Há um flagrante exagero na dimensão dada ao papel de Lula e do Brasil na manutenção do regime de Maduro. Com todo respeito aos opositores, que estão na linha de frente da resistência à ditadura chavista, há uma completa incompreensão do que vem a ser a estrutura de poder que domina o país e de onde vem a sua força.

Antes de tentar explicar o que sustenta Maduro, citarei mais um exemplo que demonstra a falta de entendimento de como funcionam as coisas na Venezuela. 

Na semana passada, os opositores resolveram pedir que os militares se sublevam contra o regime. Pois é. Passados tantos anos, eles não entenderam que os “militares” não existem. O chavismo os transformou em outra coisa. Eles perderam a função, o compromisso e o protagonismo. Viraram figurantes cooptados pelo regime.
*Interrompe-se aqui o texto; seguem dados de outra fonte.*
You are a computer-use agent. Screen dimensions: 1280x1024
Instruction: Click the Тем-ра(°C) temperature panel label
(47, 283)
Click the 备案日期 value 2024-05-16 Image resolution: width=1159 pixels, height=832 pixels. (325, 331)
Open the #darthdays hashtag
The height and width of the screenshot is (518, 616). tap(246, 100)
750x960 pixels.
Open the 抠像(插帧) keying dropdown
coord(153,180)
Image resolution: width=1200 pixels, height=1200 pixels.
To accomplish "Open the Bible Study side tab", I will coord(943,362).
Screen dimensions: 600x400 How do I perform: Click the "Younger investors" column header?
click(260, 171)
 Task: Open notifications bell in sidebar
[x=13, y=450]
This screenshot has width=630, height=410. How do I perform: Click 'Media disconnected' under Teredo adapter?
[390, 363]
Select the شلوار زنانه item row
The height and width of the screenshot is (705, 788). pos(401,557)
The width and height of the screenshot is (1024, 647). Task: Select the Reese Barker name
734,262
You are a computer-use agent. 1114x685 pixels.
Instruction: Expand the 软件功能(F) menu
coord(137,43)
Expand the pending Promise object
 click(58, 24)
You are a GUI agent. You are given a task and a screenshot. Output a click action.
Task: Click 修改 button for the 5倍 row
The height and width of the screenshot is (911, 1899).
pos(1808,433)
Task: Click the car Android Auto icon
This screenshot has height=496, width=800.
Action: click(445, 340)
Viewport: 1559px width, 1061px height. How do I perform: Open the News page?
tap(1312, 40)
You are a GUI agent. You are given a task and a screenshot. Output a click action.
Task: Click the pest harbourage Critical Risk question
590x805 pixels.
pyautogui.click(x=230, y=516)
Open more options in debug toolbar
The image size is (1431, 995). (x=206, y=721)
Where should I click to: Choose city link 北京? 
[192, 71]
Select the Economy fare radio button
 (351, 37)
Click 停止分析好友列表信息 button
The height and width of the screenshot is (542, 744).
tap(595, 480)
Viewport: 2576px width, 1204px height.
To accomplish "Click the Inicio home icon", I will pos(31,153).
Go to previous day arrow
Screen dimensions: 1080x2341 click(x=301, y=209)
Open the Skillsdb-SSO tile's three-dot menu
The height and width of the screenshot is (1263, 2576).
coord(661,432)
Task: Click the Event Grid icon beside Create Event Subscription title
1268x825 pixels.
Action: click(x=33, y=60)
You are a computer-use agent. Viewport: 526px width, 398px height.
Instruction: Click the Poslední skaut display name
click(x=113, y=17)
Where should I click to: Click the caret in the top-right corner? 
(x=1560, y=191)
E ainda que se as Forças Armadas tivessem vontade de insurgir em favor da restauração da democracia, elas seriam um elemento saudável em sua reconstrução? Com um comando apinhado de generais corruptos, narcotraficantes, violadores dos direitos humanos e com uma tropa formada segundo a doutrina chavista, as Forças Armadas levariam um tempo - um longo tempo - para voltar a ser próximo do que se espera das Forças Armadas.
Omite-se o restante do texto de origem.